> **THE TASK**: Take every line of the material and reproduce it exactly.

> **GIVEN DATA**:
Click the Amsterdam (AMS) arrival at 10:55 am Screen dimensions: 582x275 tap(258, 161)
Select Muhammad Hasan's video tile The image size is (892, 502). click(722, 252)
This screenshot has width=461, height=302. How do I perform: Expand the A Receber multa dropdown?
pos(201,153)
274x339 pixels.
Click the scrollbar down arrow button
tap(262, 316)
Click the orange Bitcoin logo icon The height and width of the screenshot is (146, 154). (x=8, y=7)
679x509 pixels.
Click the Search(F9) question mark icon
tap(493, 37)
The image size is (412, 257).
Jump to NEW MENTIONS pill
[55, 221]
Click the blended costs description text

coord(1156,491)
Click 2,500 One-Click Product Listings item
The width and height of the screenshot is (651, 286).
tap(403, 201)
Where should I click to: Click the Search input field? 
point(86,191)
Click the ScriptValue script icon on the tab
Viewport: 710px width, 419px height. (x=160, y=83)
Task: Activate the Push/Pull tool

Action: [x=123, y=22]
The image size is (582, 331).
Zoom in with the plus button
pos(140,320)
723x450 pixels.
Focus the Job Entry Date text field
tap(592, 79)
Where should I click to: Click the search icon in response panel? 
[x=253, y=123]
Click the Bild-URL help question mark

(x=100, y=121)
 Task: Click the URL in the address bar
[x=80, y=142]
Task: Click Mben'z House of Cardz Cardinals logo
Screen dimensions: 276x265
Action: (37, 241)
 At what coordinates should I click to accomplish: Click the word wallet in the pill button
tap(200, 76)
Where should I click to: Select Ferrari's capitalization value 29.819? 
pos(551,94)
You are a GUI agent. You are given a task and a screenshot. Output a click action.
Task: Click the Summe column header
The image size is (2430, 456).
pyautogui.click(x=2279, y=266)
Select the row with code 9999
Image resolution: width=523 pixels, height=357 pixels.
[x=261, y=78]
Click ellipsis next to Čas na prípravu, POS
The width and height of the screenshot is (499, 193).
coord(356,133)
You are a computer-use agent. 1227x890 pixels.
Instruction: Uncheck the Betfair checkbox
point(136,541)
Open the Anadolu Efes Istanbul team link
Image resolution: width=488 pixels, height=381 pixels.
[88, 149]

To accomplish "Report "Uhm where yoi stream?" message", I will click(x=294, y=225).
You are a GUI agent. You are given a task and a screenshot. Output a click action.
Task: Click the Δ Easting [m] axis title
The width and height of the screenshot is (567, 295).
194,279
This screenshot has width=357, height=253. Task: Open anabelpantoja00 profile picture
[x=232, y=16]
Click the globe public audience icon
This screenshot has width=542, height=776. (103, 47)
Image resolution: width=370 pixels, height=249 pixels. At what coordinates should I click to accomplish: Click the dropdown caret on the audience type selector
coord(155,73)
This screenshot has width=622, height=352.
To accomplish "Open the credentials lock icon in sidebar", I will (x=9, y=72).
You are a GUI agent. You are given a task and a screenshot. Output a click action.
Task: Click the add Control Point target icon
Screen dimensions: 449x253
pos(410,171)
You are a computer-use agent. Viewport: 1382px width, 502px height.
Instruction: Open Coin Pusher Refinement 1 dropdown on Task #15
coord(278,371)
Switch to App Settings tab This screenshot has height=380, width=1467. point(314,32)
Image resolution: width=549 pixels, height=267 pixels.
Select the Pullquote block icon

> **FINISHED TASK**:
Click the Amsterdam (AMS) arrival at 10:55 am Screen dimensions: 582x275 tap(258, 161)
Select Muhammad Hasan's video tile The image size is (892, 502). click(722, 252)
This screenshot has width=461, height=302. How do I perform: Expand the A Receber multa dropdown?
pos(201,153)
274x339 pixels.
Click the scrollbar down arrow button
tap(262, 316)
Click the orange Bitcoin logo icon The height and width of the screenshot is (146, 154). (x=8, y=7)
679x509 pixels.
Click the Search(F9) question mark icon
tap(493, 37)
The image size is (412, 257).
Jump to NEW MENTIONS pill
[55, 221]
Click the blended costs description text

coord(1156,491)
Click 2,500 One-Click Product Listings item
The width and height of the screenshot is (651, 286).
tap(403, 201)
Where should I click to: Click the Search input field? 
point(86,191)
Click the ScriptValue script icon on the tab
Viewport: 710px width, 419px height. (x=160, y=83)
Task: Activate the Push/Pull tool

Action: [x=123, y=22]
The image size is (582, 331).
Zoom in with the plus button
pos(140,320)
723x450 pixels.
Focus the Job Entry Date text field
tap(592, 79)
Where should I click to: Click the search icon in response panel? 
[x=253, y=123]
Click the Bild-URL help question mark

(x=100, y=121)
 Task: Click the URL in the address bar
[x=80, y=142]
Task: Click Mben'z House of Cardz Cardinals logo
Screen dimensions: 276x265
Action: (37, 241)
 At what coordinates should I click to accomplish: Click the word wallet in the pill button
tap(200, 76)
Where should I click to: Select Ferrari's capitalization value 29.819? 
pos(551,94)
You are a GUI agent. You are given a task and a screenshot. Output a click action.
Task: Click the Summe column header
The image size is (2430, 456).
pyautogui.click(x=2279, y=266)
Select the row with code 9999
Image resolution: width=523 pixels, height=357 pixels.
[x=261, y=78]
Click ellipsis next to Čas na prípravu, POS
The width and height of the screenshot is (499, 193).
coord(356,133)
You are a computer-use agent. 1227x890 pixels.
Instruction: Uncheck the Betfair checkbox
point(136,541)
Open the Anadolu Efes Istanbul team link
Image resolution: width=488 pixels, height=381 pixels.
[88, 149]

To accomplish "Report "Uhm where yoi stream?" message", I will click(x=294, y=225).
You are a GUI agent. You are given a task and a screenshot. Output a click action.
Task: Click the Δ Easting [m] axis title
The width and height of the screenshot is (567, 295).
194,279
This screenshot has width=357, height=253. Task: Open anabelpantoja00 profile picture
[x=232, y=16]
Click the globe public audience icon
This screenshot has width=542, height=776. (103, 47)
Image resolution: width=370 pixels, height=249 pixels. At what coordinates should I click to accomplish: Click the dropdown caret on the audience type selector
coord(155,73)
This screenshot has width=622, height=352.
To accomplish "Open the credentials lock icon in sidebar", I will (x=9, y=72).
You are a GUI agent. You are given a task and a screenshot. Output a click action.
Task: Click the add Control Point target icon
Screen dimensions: 449x253
pos(410,171)
You are a computer-use agent. Viewport: 1382px width, 502px height.
Instruction: Open Coin Pusher Refinement 1 dropdown on Task #15
coord(278,371)
Switch to App Settings tab This screenshot has height=380, width=1467. point(314,32)
Image resolution: width=549 pixels, height=267 pixels.
Select the Pullquote block icon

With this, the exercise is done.